No pictures go in the copy; everything else in the records below must be output exactly.

DATA TO USE START

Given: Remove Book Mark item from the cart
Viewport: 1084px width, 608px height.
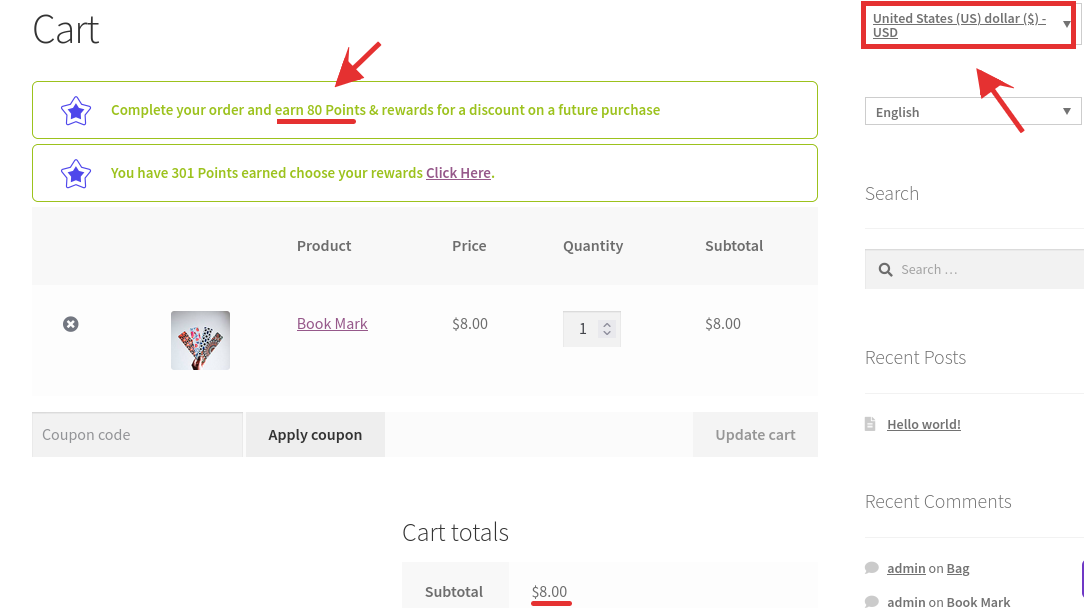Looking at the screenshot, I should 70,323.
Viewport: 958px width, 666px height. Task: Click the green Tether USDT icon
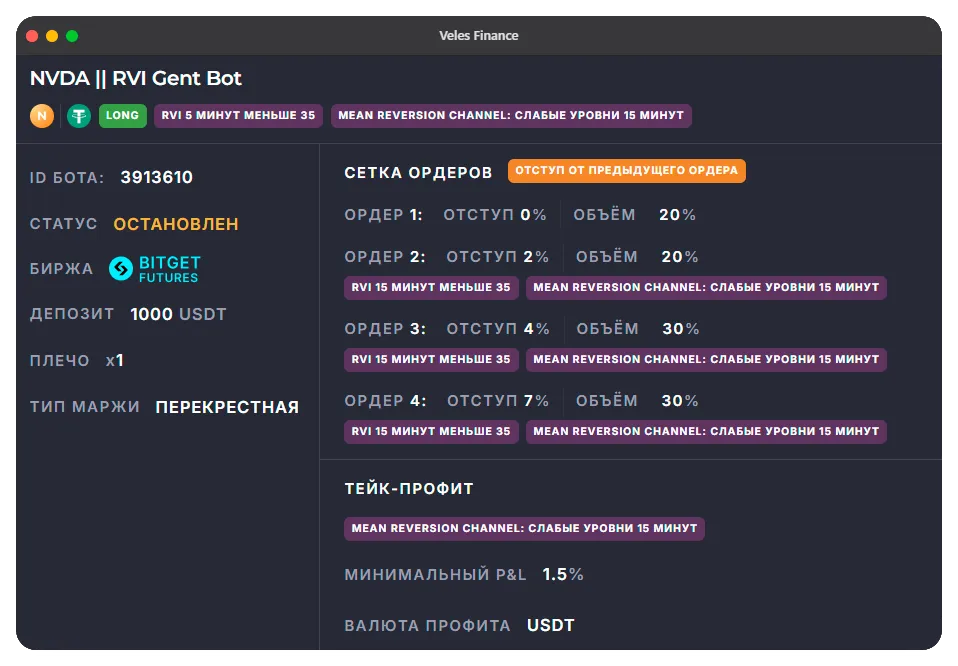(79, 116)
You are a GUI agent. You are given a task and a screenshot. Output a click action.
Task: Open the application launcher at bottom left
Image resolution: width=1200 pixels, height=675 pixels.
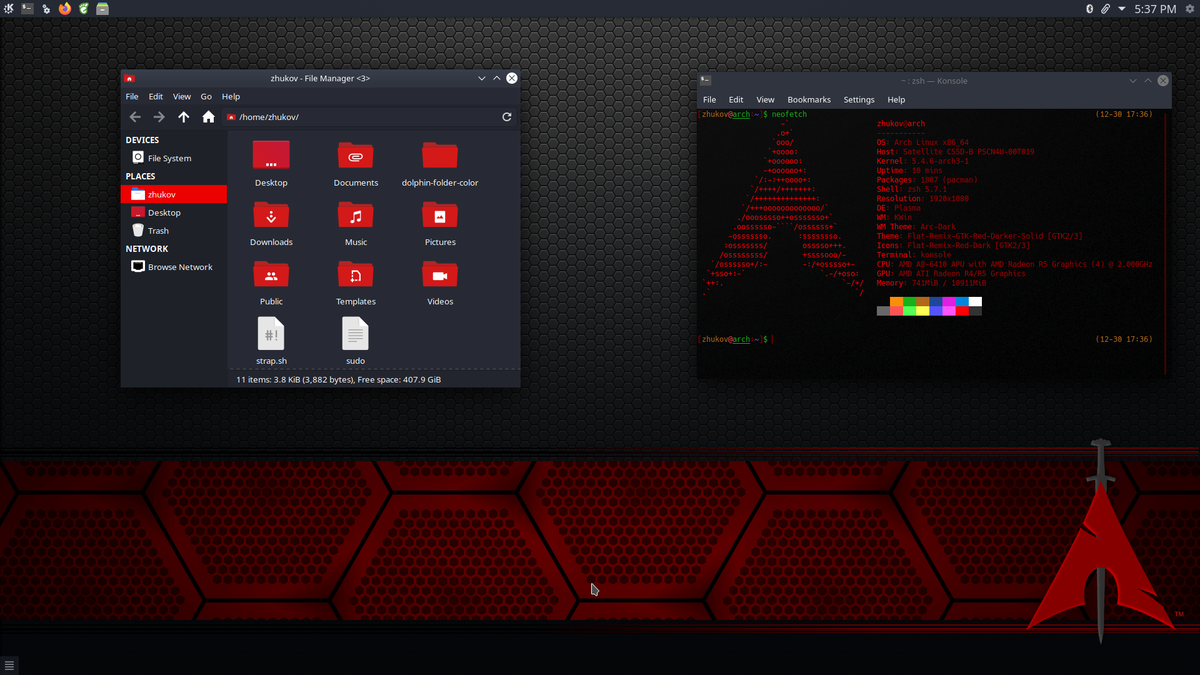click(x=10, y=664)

DATA TO USE END

*SOLUTION TO THIS PROBLEM:*
Given: Remove Book Mark item from the cart
Viewport: 1084px width, 608px height.
Looking at the screenshot, I should 70,323.
Viewport: 958px width, 666px height. Task: Click the green Tether USDT icon
(79, 116)
You are a GUI agent. You are given a task and a screenshot. Output a click action.
Task: Open the application launcher at bottom left
Image resolution: width=1200 pixels, height=675 pixels.
click(x=10, y=664)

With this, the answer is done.